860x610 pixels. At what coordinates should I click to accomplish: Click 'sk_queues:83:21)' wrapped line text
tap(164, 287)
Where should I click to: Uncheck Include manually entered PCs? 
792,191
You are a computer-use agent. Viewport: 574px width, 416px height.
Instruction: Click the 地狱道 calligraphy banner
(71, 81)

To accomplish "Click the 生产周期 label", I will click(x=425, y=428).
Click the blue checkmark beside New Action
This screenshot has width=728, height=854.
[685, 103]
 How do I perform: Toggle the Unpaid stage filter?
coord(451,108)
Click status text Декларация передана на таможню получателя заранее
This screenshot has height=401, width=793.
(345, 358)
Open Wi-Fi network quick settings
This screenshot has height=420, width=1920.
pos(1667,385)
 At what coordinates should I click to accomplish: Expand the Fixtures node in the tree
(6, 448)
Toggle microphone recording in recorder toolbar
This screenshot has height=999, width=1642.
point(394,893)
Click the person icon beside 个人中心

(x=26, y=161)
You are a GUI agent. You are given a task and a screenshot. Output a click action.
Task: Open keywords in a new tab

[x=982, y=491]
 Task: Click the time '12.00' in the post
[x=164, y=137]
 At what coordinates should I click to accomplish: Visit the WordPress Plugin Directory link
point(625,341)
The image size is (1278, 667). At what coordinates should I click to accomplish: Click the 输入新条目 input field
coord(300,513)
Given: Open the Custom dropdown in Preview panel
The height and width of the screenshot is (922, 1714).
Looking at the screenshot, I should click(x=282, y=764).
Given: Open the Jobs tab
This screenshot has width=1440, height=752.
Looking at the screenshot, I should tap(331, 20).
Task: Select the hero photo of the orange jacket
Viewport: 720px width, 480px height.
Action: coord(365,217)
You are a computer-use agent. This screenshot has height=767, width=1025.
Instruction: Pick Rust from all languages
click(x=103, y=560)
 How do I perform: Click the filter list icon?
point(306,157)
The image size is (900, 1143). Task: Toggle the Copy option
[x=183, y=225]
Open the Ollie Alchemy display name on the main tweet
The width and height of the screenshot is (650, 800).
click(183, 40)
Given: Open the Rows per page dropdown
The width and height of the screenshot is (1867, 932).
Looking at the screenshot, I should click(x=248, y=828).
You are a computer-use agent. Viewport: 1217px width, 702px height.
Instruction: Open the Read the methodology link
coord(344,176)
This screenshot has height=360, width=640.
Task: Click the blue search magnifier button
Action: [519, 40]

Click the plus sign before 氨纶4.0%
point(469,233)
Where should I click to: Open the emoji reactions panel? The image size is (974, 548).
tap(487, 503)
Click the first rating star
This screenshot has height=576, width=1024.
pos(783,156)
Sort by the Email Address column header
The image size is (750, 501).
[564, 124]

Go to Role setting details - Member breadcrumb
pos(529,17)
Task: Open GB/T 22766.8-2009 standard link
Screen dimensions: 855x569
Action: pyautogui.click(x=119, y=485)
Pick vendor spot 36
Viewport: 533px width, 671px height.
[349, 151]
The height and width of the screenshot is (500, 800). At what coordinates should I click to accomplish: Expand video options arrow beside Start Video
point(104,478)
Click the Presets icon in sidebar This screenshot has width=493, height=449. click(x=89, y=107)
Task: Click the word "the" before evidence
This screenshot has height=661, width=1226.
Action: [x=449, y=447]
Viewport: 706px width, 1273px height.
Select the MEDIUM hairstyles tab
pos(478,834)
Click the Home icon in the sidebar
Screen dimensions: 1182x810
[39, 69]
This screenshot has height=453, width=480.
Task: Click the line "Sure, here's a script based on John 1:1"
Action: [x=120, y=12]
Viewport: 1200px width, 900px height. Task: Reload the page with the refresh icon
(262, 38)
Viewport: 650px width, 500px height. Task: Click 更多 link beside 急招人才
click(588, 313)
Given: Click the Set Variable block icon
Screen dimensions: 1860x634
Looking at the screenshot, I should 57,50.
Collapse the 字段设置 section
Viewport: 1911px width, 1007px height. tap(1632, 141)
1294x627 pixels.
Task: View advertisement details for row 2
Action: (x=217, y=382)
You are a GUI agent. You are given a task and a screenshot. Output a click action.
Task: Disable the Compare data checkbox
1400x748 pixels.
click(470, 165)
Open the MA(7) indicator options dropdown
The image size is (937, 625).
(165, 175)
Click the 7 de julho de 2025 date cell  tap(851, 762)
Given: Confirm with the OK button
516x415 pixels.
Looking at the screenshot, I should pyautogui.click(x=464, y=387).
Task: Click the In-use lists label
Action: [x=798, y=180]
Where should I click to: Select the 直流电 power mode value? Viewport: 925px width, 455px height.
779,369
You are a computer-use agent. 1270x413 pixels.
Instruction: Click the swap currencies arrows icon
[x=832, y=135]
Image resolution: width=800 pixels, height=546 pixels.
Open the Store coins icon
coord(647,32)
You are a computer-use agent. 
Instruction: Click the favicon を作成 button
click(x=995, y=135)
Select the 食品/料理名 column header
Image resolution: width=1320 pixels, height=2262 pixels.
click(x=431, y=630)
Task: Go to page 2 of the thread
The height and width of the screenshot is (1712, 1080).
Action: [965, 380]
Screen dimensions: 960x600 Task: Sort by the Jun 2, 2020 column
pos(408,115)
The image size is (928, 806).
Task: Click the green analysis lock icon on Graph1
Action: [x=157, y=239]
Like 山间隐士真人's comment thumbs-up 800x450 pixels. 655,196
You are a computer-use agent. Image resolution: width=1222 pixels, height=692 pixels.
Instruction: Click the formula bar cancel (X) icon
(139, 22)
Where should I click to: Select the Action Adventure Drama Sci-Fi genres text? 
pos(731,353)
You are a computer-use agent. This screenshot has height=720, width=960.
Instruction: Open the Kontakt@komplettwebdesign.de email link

::::::

▶ **Task to complete**
The records above should be repeated in full, exactly as given.

▶ **Written response**
860x610 pixels. At what coordinates should I click to accomplish: Click 'sk_queues:83:21)' wrapped line text
tap(164, 287)
Where should I click to: Uncheck Include manually entered PCs? 
792,191
You are a computer-use agent. Viewport: 574px width, 416px height.
Instruction: Click the 地狱道 calligraphy banner
(71, 81)

To accomplish "Click the 生产周期 label", I will click(x=425, y=428).
Click the blue checkmark beside New Action
This screenshot has width=728, height=854.
[685, 103]
 How do I perform: Toggle the Unpaid stage filter?
coord(451,108)
Click status text Декларация передана на таможню получателя заранее
This screenshot has height=401, width=793.
(345, 358)
Open Wi-Fi network quick settings
This screenshot has height=420, width=1920.
pos(1667,385)
 At what coordinates should I click to accomplish: Expand the Fixtures node in the tree
(6, 448)
Toggle microphone recording in recorder toolbar
This screenshot has height=999, width=1642.
point(394,893)
Click the person icon beside 个人中心

(x=26, y=161)
You are a GUI agent. You are given a task and a screenshot. Output a click action.
Task: Open keywords in a new tab

[x=982, y=491]
 Task: Click the time '12.00' in the post
[x=164, y=137]
 At what coordinates should I click to accomplish: Visit the WordPress Plugin Directory link
point(625,341)
The image size is (1278, 667). At what coordinates should I click to accomplish: Click the 输入新条目 input field
coord(300,513)
Given: Open the Custom dropdown in Preview panel
The height and width of the screenshot is (922, 1714).
Looking at the screenshot, I should click(x=282, y=764).
Given: Open the Jobs tab
This screenshot has width=1440, height=752.
Looking at the screenshot, I should tap(331, 20).
Task: Select the hero photo of the orange jacket
Viewport: 720px width, 480px height.
Action: coord(365,217)
You are a computer-use agent. This screenshot has height=767, width=1025.
Instruction: Pick Rust from all languages
click(x=103, y=560)
 How do I perform: Click the filter list icon?
point(306,157)
The image size is (900, 1143). Task: Toggle the Copy option
[x=183, y=225]
Open the Ollie Alchemy display name on the main tweet
The width and height of the screenshot is (650, 800).
click(183, 40)
Given: Open the Rows per page dropdown
The width and height of the screenshot is (1867, 932).
Looking at the screenshot, I should click(x=248, y=828).
You are a computer-use agent. Viewport: 1217px width, 702px height.
Instruction: Open the Read the methodology link
coord(344,176)
This screenshot has height=360, width=640.
Task: Click the blue search magnifier button
Action: [519, 40]

Click the plus sign before 氨纶4.0%
point(469,233)
Where should I click to: Open the emoji reactions panel? The image size is (974, 548).
tap(487, 503)
Click the first rating star
This screenshot has height=576, width=1024.
pos(783,156)
Sort by the Email Address column header
The image size is (750, 501).
[564, 124]

Go to Role setting details - Member breadcrumb
pos(529,17)
Task: Open GB/T 22766.8-2009 standard link
Screen dimensions: 855x569
Action: pyautogui.click(x=119, y=485)
Pick vendor spot 36
Viewport: 533px width, 671px height.
[349, 151]
The height and width of the screenshot is (500, 800). At what coordinates should I click to accomplish: Expand video options arrow beside Start Video
point(104,478)
Click the Presets icon in sidebar This screenshot has width=493, height=449. click(x=89, y=107)
Task: Click the word "the" before evidence
This screenshot has height=661, width=1226.
Action: [x=449, y=447]
Viewport: 706px width, 1273px height.
Select the MEDIUM hairstyles tab
pos(478,834)
Click the Home icon in the sidebar
Screen dimensions: 1182x810
[39, 69]
This screenshot has height=453, width=480.
Task: Click the line "Sure, here's a script based on John 1:1"
Action: [x=120, y=12]
Viewport: 1200px width, 900px height. Task: Reload the page with the refresh icon
(262, 38)
Viewport: 650px width, 500px height. Task: Click 更多 link beside 急招人才
click(588, 313)
Given: Click the Set Variable block icon
Screen dimensions: 1860x634
Looking at the screenshot, I should 57,50.
Collapse the 字段设置 section
Viewport: 1911px width, 1007px height. tap(1632, 141)
1294x627 pixels.
Task: View advertisement details for row 2
Action: (x=217, y=382)
You are a GUI agent. You are given a task and a screenshot. Output a click action.
Task: Disable the Compare data checkbox
1400x748 pixels.
click(470, 165)
Open the MA(7) indicator options dropdown
The image size is (937, 625).
(165, 175)
Click the 7 de julho de 2025 date cell  tap(851, 762)
Given: Confirm with the OK button
516x415 pixels.
Looking at the screenshot, I should pyautogui.click(x=464, y=387).
Task: Click the In-use lists label
Action: [x=798, y=180]
Where should I click to: Select the 直流电 power mode value? Viewport: 925px width, 455px height.
779,369
You are a computer-use agent. 1270x413 pixels.
Instruction: Click the swap currencies arrows icon
[x=832, y=135]
Image resolution: width=800 pixels, height=546 pixels.
Open the Store coins icon
coord(647,32)
You are a computer-use agent. 
Instruction: Click the favicon を作成 button
click(x=995, y=135)
Select the 食品/料理名 column header
Image resolution: width=1320 pixels, height=2262 pixels.
click(x=431, y=630)
Task: Go to page 2 of the thread
The height and width of the screenshot is (1712, 1080).
Action: [965, 380]
Screen dimensions: 960x600 Task: Sort by the Jun 2, 2020 column
pos(408,115)
The image size is (928, 806).
Task: Click the green analysis lock icon on Graph1
Action: [x=157, y=239]
Like 山间隐士真人's comment thumbs-up 800x450 pixels. 655,196
You are a computer-use agent. Image resolution: width=1222 pixels, height=692 pixels.
Instruction: Click the formula bar cancel (X) icon
(139, 22)
Where should I click to: Select the Action Adventure Drama Sci-Fi genres text? 
pos(731,353)
You are a computer-use agent. This screenshot has height=720, width=960.
Instruction: Open the Kontakt@komplettwebdesign.de email link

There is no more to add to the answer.